I filed the thoughts away for another time and took a bite of my trout. It was juicy and delicious. I ate in comfortable silence with my host, who seemed quite eager for his own meal. Once we were finished eating, Justin calmly opened a can of cigarettes, twisting at the tin with a key popped from the lid. He took one of the filter-free cigarettes for himself, then offered me one by pulling up a paper tab in the center of the can. The cigarettes around it rose with the tab.
With a second of hesitation, I accepted. It was nothing my suit couldn’t repair, if needed be.
It was strange seeing the item coming out of a can, but then a storm of memories flooded through my mind. I had known about canned cigarettes because Silken Sands sold them. It was one of the preferred storage methods for longer lived species under BuyMort. Typically it had been the delves and few remaining elves that bought them.
Something about keeping them fresh longer than paper or plastic containers appealed to the elves, and they almost all smoked them without a filter.
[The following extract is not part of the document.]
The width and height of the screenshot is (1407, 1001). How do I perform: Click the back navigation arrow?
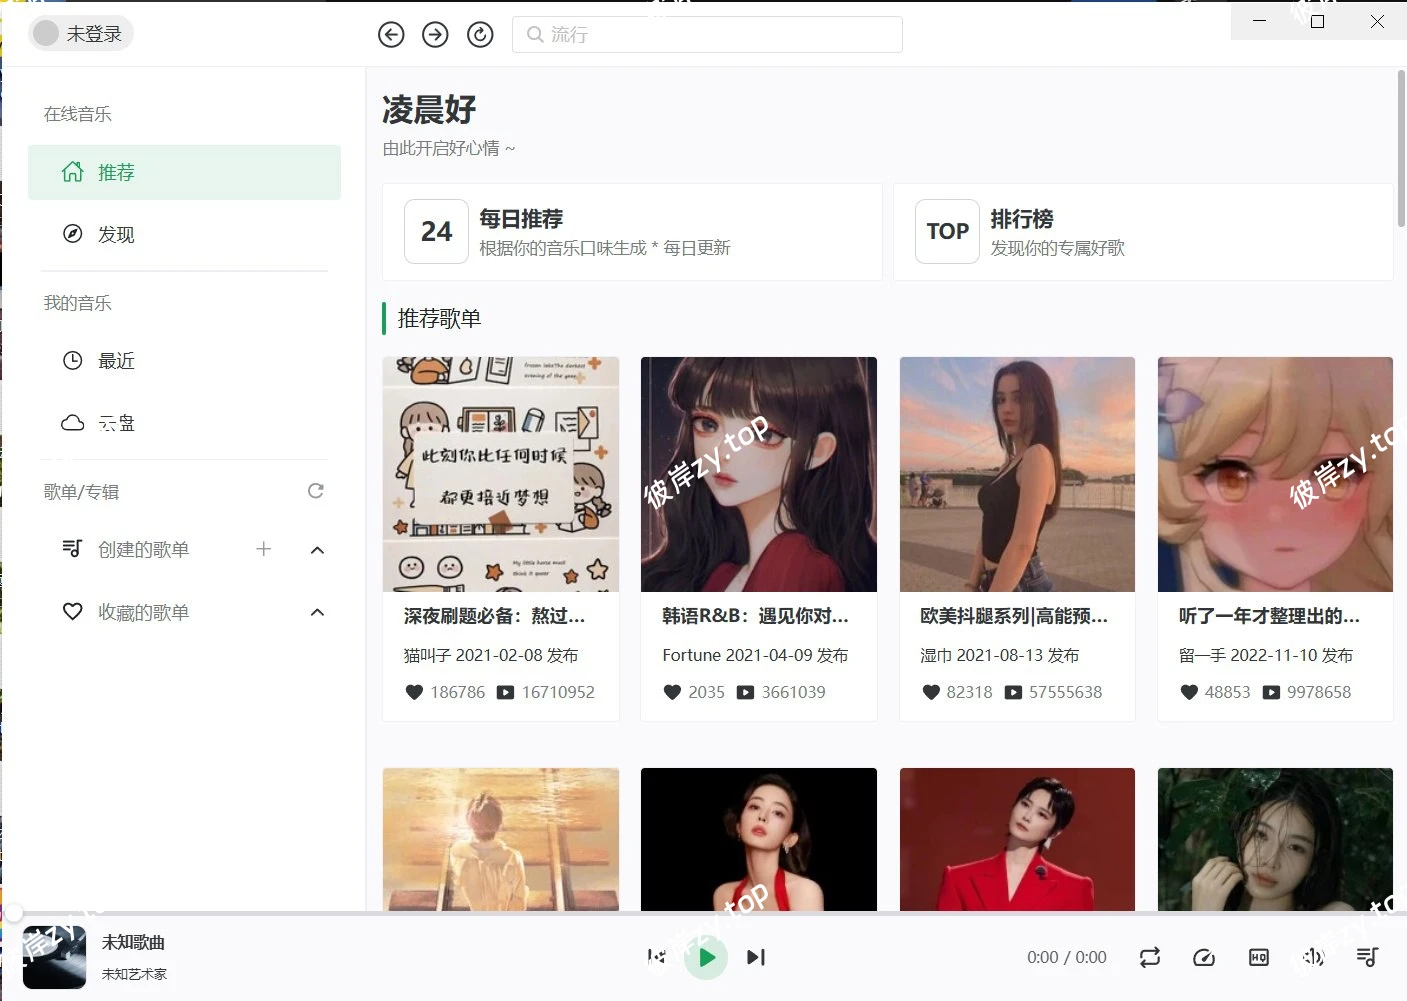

Justin happily lit mine for me, and then turned the flame from his lighter to his own. As we drew and exhaled the smoke, I heard the rooms life support kick into higher gear.
“Nice to be able to smoke and eat this way. My crew has none of those luxuries,” I commented. “Ah well, notes for the next expedition.”
“Advanced life support systems are on sale from my affiliate right now, if you’re interested,” Justin replied with a grin. “I believe its ten-percent off list price.”
“Which is ten-percent higher than it needs to be,” I answered.
Justin burst out laughing and nodded. “Of course! How else are we supposed to get people to buy them on sale?”
I shook my head and smoked. It was decadent, as I had expected. When the leader of a planet like Midnight offers to share a vice, you can usually count on a high-quality experience.
So I drew the harsh, biting smoke into my lungs and exhaled it in a thin wispy line. While I watched it get dragged into a hidden fan in the ceiling, Justin poured himself more wine.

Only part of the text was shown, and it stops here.